Brief - For this exercise, an exact copy is needed of only the lines from the one containing "Task: Select the" through the end of the data, with pictures left out.

---

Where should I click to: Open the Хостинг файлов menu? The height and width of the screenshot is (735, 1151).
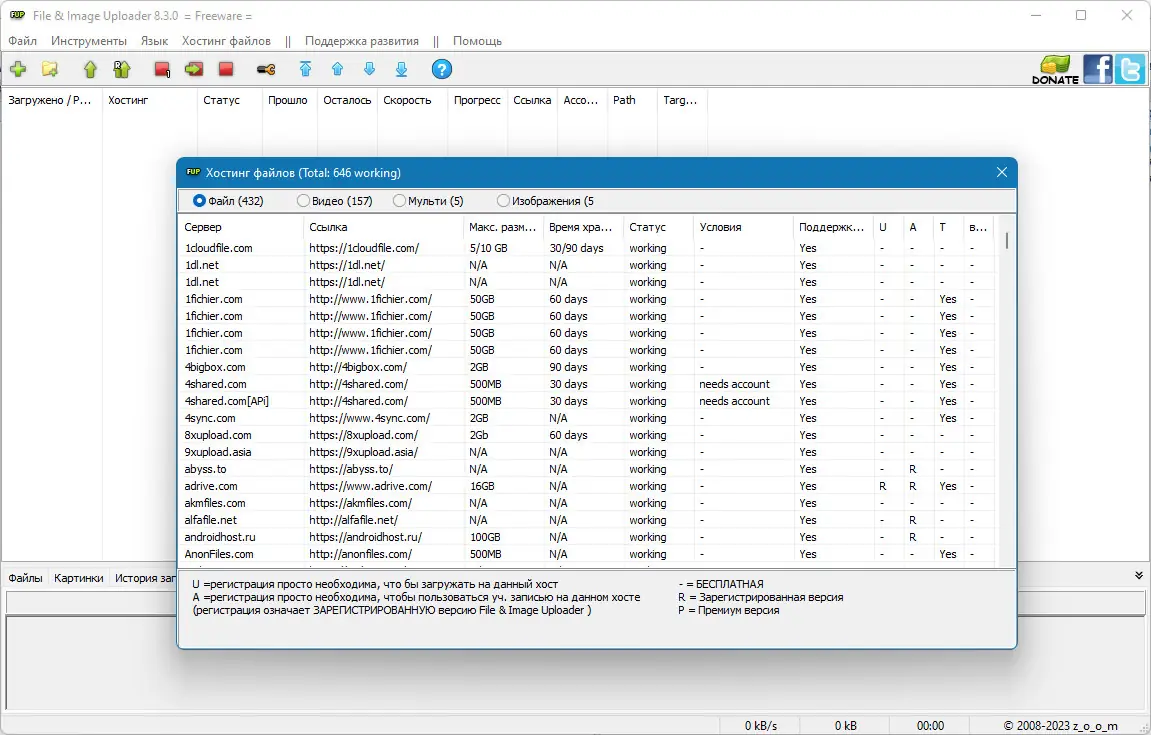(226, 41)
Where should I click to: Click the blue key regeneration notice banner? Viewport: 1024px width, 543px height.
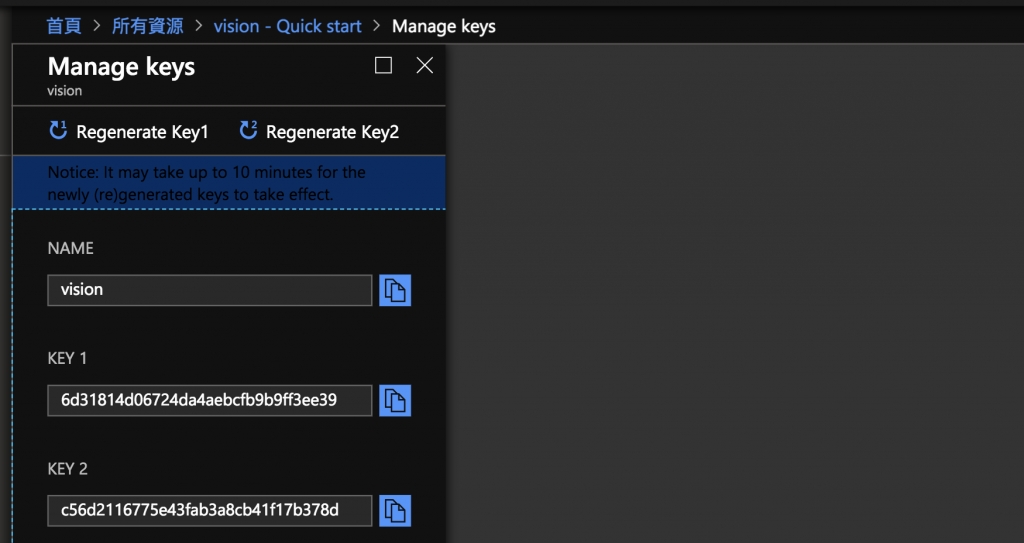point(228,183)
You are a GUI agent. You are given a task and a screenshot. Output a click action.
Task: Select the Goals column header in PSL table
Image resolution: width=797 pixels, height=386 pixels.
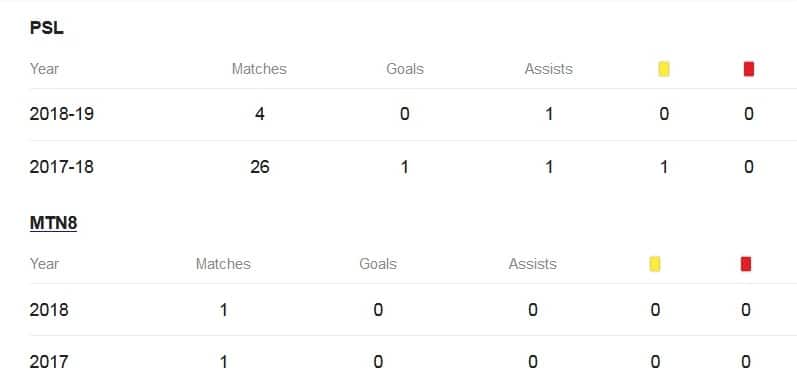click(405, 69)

---

Output below -
Task: Select the Goals column header in PSL table
Image resolution: width=797 pixels, height=386 pixels.
click(405, 69)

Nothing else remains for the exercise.